● **Выбранный отрывок**
───
Нетрудно было разгадать замысел руководителей вермахта. Они намеревались ударить по правому флангу вырвавшегося вперед 1-го Белорусского фронта, перерезать сто тыловые коммуникации и тем самым сорвать наступление на Берлин.

Следовательно, нужно было прежде всего разгромить восточно-померанскую группировку, которая состояла из 2-й и 11-й полевых армий группы армий "Висла". К 20 февраля в их состав входили 22 пехотные, 6 танковых, 3 моторизованные дивизии и много других частей общей численностью 450 тысяч человек. Командование группировки располагало 500 боевыми самолетами. В ее распоряжении находилось свыше 1000 танков и около 5 тысяч орудий и минометов. А если учесть, что группировка опиралась на прочные, заранее оборудованные рубежи, на развитую дорожную сеть и морские коммуникации, то реальность угрозы, которую она создавала войскам 1-го Белорусского фронта, станет особенно очевидной.
───
● **Условие задачи**
Перечислите, пожалуйста, всё, на что, согласно отрывку выше о восточно-померанской группировке, она опиралась.
───
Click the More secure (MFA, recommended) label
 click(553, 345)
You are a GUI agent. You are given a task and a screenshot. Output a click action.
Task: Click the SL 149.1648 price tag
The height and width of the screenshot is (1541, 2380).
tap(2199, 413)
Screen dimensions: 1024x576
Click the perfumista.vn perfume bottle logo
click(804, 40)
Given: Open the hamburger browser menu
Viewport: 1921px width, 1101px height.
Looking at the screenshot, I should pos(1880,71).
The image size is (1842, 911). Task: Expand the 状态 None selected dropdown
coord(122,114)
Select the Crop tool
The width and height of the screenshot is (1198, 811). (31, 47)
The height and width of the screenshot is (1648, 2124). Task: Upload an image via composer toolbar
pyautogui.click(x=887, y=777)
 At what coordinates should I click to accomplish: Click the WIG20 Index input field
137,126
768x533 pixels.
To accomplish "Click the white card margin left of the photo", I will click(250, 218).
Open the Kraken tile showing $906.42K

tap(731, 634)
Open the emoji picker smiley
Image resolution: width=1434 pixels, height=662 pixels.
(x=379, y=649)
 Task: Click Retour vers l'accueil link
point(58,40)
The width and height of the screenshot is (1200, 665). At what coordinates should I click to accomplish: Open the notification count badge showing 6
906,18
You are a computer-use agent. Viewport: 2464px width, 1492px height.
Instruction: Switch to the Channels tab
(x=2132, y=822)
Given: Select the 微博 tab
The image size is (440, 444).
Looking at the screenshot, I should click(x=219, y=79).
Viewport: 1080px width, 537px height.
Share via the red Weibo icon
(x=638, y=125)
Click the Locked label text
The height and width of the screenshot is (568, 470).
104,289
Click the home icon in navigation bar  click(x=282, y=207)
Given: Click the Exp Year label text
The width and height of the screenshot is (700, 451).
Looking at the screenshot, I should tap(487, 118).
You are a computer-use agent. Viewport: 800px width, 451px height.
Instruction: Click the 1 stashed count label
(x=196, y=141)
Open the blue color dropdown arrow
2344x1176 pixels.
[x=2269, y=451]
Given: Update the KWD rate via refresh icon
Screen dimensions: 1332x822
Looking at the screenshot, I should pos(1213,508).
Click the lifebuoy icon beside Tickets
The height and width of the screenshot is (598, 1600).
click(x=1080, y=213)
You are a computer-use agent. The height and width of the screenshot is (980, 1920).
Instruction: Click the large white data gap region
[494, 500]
───
● **Ответ к заданию**
- прочные, заранее оборудованные рубежи
- развитая дорожная сеть
- морские коммуникации